I need to hold multiple pairs of 70,000 rows and perform a comparison difference like operation between them using a minus operator. At any time there could be comparisons (table scans).
I currently have one table with this sort of design:
primary key (sequenced)
foreign key to identify set
key to identify set #1 or set #2
then the data here i need to minus against
The data would look something like this
| PK | FK | Key | Data |
| 1 | 1 | Left | Some data |
| 1 | 1 | Left | Diff data |
| 1 | 1 | Right | Some data |
My query would be:
SELECT data
FROM diffTable
WHERE pk = 1
AND fk = 1
AND key = 'Left'
MINUS
SELECT data
FROM diffTable
WHERE pk = 1
AND fk = 1
AND key = 'Right'
I am fearing the full table scans will monopolise resources and subsequent inserts and minus' will suffer.

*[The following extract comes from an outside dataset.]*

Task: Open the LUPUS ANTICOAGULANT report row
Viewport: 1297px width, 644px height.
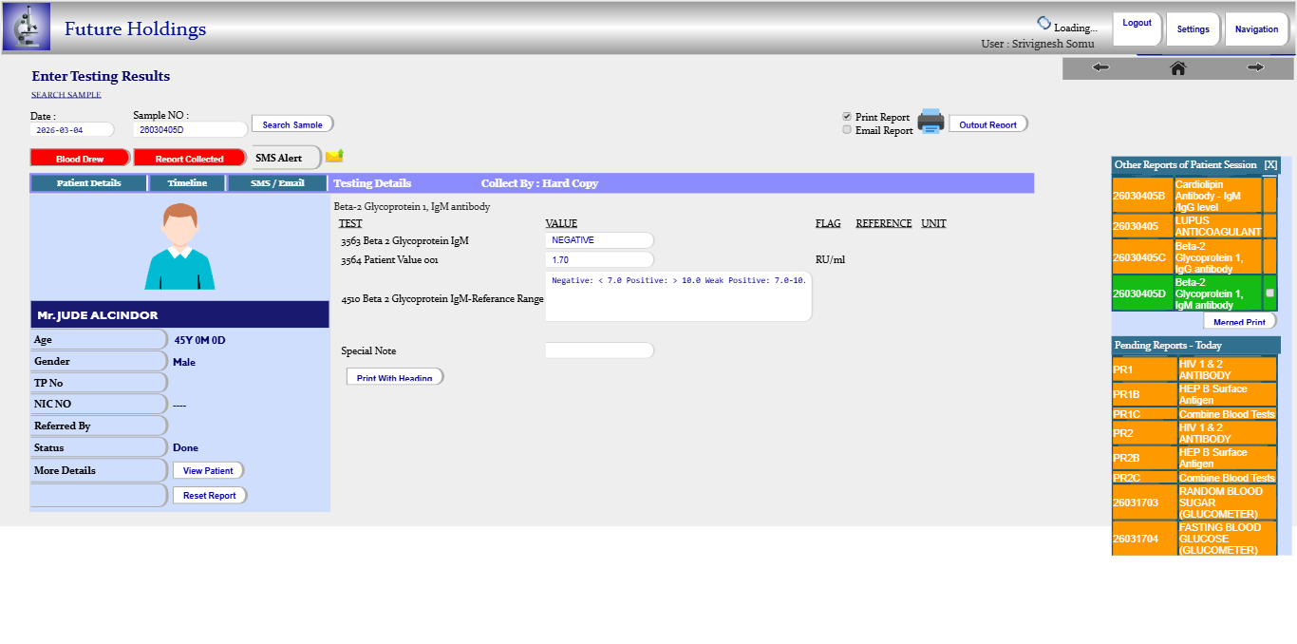Action: coord(1217,226)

How should I design my tables and why?
create index PK_FK on diff_table
(PK, FK, Key);
The query you posted in your question would run very fast with this index.
Btw, the PK column is not, by itself, the primary key. See the other comments. Perhaps you want:
alter table diff_table
add constraint PK_FK primary key (PK, FK, Key);
maybe pick a better name...
Related
I have one to many relationships in parent and child but I want to insert in the child based on condition only but parent table always.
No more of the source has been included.